В 1972 году Иди Амин дал 75 000 индийцев, которые работали в малом бизнесе, девяносто дней, чтобы покинуть Уганду. Затем их имущество конфисковали и передали африканцам.
На момент «освобождения» 1979 года белые контролировали большую часть богатств Зимбабве. Минуло три десятилетия, и они лишились всего. В статье 2010 года «Белые племена» Джошуа Хаммер пишет: «Нигде подобное не происходило столь безжалостно, как в Зимбабве, где белое население сократилось с пикового показателя около 296 000 человек в 1975 году (пять процентов населения) до 120 000 в 1999 году и до 30 000 человек сегодня»{936}.
Мугабе уже присматривается к последним четырем тысячам принадлежащих белым фермерских хозяйств, на которые приходится почти весь зимбабвийский экспорт; эти фермы предполагается передать «верным». В Зимбабве бушует кризис, голодающие жители бегут в Южную Африку, которая, кстати, вступила на тот же путь.

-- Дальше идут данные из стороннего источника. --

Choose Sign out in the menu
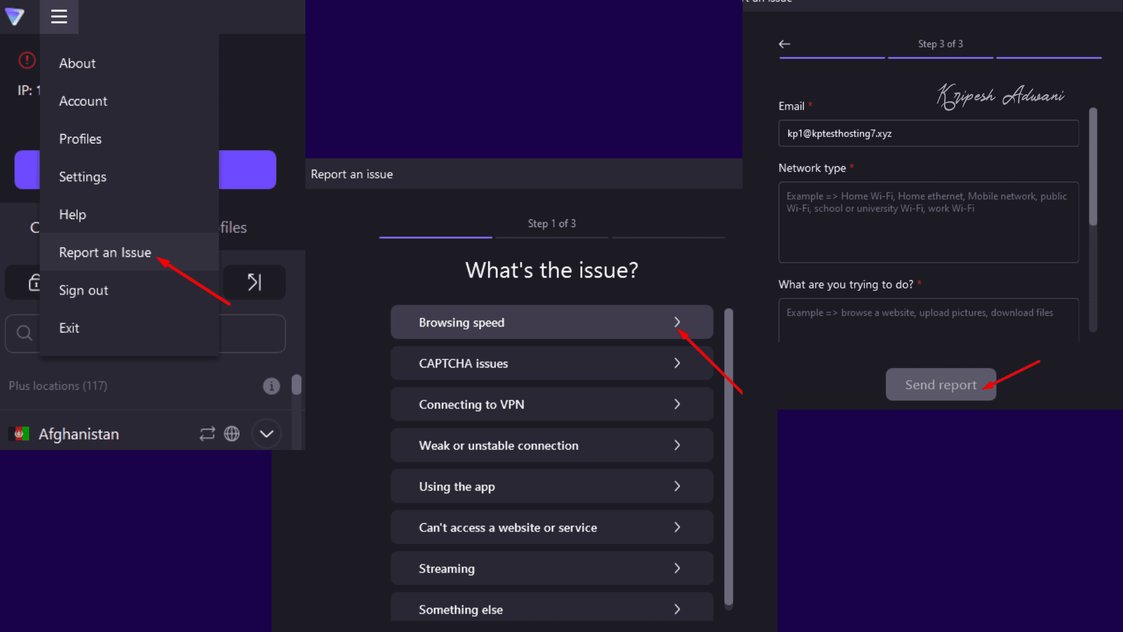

Третьего апреля 2010 года Эжен Тербланш, белый националист и защитник апартеида, был зарублен двумя чернокожими работниками на собственной ферме. Убийство случилось, пишет «Файнэншл таймс», когда «Джулиус Малема, демагог и лидер мощного молодежного крыла правящего Африканского национального конгресса совершал поездку по стране, призывая к национализации частных предприятий и распевая песенку времен апартеида со словами «Убей бура»{937}. После отмены апартеида, по оценке сельскохозяйственного профсоюза, погибли три тысячи белых фермеров{938}. Половина белого населения покинула страну.
Хотя суд ЮАР признал песенку «Убей бура» проявлением расовой ненависти, Малема продолжал ее распевать и отправился в Зимбабве, где публично восхитился планами Мугабе по насильственному захвату белых ферм. Газета «Файнэншл таймс» призывала президента Джейкоба Зуму «унять пыл» своего молодежного лидера, ускорить перераспределение земель белых в пользу черных южноафриканцев{939}. После отмены апартеида пятнадцать миллионов акров сельскохозяйственных угодий перешли к чернокожим владельцам.